Horror movies have talked about love and loss before but not usually this deeply. The issues are so deep in fact, one might question whether they belong in a horror film. They exist just the same and while watching this film you don’t just see them on screen, you absorb them. The longing of the protagonist and her helper calling on the black arts becomes our own … “poor us,” as the ritual master says, in that sense.
A Dark Song (2016)
1h 40min | Drama, Horror | 28 April 2017 (USA)
A determined young woman and a damaged occultist risk their lives and souls to perform a dangerous ritual that will grant them what they want.
Director: Liam Gavin
Writer: Liam Gavin
Stars: Mark Huberman, Susan Loughnane, Steve Oram
I can sum up this, Liam Gavin’s directorial debut, by saying it moves way too slow for the first 3/4 but the last act is the stuff you take home to your nightmares. We needed the visuals in the first 3/4, they were sadly absent. I hope when Liam gets his next project he remembers that. I really can’t recommend this film to all horror fans because I found it nearly impossible to sit through but I might say if you have fast forward abilities, go to the final act. You’ll see things there you’ve never seen.
Back to non-spoiler territory: The protagonist has lost her son to occultists who ceremoniously murdered him.

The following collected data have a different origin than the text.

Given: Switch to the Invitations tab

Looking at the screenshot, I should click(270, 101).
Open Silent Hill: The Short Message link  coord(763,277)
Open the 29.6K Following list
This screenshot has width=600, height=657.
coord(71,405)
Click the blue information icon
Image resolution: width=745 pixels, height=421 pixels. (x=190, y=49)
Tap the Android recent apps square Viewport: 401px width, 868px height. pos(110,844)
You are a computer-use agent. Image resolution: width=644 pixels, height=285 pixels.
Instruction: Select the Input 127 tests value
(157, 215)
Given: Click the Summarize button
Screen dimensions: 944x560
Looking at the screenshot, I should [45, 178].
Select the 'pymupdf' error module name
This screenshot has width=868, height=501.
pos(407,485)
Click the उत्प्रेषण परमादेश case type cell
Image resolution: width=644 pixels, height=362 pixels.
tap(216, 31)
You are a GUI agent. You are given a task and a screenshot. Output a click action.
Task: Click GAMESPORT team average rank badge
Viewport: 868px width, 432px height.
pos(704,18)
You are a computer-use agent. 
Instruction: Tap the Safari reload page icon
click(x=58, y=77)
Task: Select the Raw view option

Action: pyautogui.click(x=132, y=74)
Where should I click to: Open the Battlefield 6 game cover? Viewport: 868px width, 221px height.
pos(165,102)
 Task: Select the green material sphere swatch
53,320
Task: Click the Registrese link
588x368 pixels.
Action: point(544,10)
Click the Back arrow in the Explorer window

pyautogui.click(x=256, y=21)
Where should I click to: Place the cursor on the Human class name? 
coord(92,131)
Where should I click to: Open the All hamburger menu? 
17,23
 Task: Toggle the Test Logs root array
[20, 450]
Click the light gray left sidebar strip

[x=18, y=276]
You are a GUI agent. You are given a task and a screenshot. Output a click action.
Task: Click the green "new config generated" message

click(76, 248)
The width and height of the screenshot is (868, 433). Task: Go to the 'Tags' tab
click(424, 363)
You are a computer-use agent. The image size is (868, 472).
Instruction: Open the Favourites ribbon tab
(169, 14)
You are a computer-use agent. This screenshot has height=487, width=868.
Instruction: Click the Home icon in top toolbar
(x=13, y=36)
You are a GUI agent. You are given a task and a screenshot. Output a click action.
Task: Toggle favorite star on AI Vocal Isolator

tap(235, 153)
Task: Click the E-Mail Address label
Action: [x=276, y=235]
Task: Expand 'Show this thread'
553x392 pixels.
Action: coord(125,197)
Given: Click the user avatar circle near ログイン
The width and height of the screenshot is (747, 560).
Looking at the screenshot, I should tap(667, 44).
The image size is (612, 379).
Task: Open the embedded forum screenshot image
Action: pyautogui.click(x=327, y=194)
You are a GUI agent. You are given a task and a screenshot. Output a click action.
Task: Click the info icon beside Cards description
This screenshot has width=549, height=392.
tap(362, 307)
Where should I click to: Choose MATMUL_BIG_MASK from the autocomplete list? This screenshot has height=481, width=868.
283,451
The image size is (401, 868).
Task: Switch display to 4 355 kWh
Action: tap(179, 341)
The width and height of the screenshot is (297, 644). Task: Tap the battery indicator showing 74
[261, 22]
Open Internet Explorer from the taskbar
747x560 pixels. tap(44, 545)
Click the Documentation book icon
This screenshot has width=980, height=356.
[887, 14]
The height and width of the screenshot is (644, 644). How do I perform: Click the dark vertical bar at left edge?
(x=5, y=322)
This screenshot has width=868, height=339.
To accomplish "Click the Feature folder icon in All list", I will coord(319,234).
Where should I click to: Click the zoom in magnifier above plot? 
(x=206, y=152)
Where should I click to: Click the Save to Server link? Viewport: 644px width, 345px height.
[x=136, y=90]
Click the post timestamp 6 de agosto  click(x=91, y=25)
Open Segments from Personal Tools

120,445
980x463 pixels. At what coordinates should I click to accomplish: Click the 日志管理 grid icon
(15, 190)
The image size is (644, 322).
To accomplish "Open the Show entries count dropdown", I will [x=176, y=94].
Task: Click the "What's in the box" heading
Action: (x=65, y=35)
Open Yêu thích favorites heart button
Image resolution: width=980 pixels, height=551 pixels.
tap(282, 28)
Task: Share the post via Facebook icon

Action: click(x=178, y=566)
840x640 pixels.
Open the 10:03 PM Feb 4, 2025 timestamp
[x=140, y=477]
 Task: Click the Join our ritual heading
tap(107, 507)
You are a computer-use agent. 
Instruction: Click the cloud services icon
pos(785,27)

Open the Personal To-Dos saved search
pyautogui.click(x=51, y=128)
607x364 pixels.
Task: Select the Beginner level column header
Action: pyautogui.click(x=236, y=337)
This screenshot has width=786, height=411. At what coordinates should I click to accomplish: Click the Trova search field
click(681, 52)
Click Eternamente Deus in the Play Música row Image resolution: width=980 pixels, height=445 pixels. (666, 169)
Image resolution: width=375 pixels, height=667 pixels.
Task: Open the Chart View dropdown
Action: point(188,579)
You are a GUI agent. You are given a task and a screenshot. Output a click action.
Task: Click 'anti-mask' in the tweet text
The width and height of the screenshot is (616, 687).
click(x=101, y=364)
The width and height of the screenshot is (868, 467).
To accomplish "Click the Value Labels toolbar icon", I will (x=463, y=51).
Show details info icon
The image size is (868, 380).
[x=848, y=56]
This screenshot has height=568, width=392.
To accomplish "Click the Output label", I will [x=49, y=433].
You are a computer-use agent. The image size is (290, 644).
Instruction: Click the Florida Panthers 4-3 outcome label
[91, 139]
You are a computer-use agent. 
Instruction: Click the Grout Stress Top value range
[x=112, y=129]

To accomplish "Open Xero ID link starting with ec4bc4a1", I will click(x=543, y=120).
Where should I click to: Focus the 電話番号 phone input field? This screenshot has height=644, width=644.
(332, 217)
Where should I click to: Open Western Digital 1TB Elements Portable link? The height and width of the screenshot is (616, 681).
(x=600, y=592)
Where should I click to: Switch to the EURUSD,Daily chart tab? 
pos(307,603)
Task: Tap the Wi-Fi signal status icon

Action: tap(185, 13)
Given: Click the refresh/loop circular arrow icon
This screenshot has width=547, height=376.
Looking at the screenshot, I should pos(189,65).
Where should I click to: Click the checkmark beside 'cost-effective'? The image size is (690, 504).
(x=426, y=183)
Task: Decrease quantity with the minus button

She pays another occultist to take her through rituals to enable her to talk to her guardian angel and her son to seek revenge. It’s gritty and you expect typical demonic stuff that only lightly comes. It is basically a hodgepodge character study of two dysfunctional people churning, tortured by desire and vegeance, seeking to call on the supernatural realm for relief … and failing. The end third is worth it. This is a movie to discuss, without a doubt. Watch for Liam Gavin’s future work as I will.